Hyperparameter optimizer distributed over several remotes machines

Is it possible to run an optimizer over more than one remote machine?

I understand we can issue something like guild run train learning-rate[0.01,0.1] batch-size=[10,100] --remote remote-machine-1 and have the all optimizer run in a single remote machine. But, let’s say I have 10 remote machines, I would like the same optimizer to be running over the 10 machines with different parameters in each of them.

Unfortunately Guild doesn’t support distributed runs across machines. As of today, this requires manual scripting:

  • Break up your training operations into runs-per-machine
  • Start the runs remotely on each applicable machine
  • Use guild pull to sync the work performed on each machine to your local machine or another system for consolidation (sometimes referred to as a sink in this case)

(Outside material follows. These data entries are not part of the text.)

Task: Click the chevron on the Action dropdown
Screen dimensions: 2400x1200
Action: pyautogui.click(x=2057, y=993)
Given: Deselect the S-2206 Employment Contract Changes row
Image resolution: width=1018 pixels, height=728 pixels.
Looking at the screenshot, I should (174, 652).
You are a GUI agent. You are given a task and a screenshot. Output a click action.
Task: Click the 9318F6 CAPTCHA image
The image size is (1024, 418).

While this is a bit of a pain, it’s not terribly complicated. We are looking at integration with distributed systems like Kubernetes (likely via Kubeflow), Dask, Ray, Airflow, etc. But those schemes all bring certain complexity with them.

I’ll reference this topic though in our designs for this feature. I agree it would be very handy to support something like this:

guild run <op> --remote <some cluster spec>

Sorry about that!

1 Like

Thank you for the comprehensive response Garrett, I will try that.

1 Like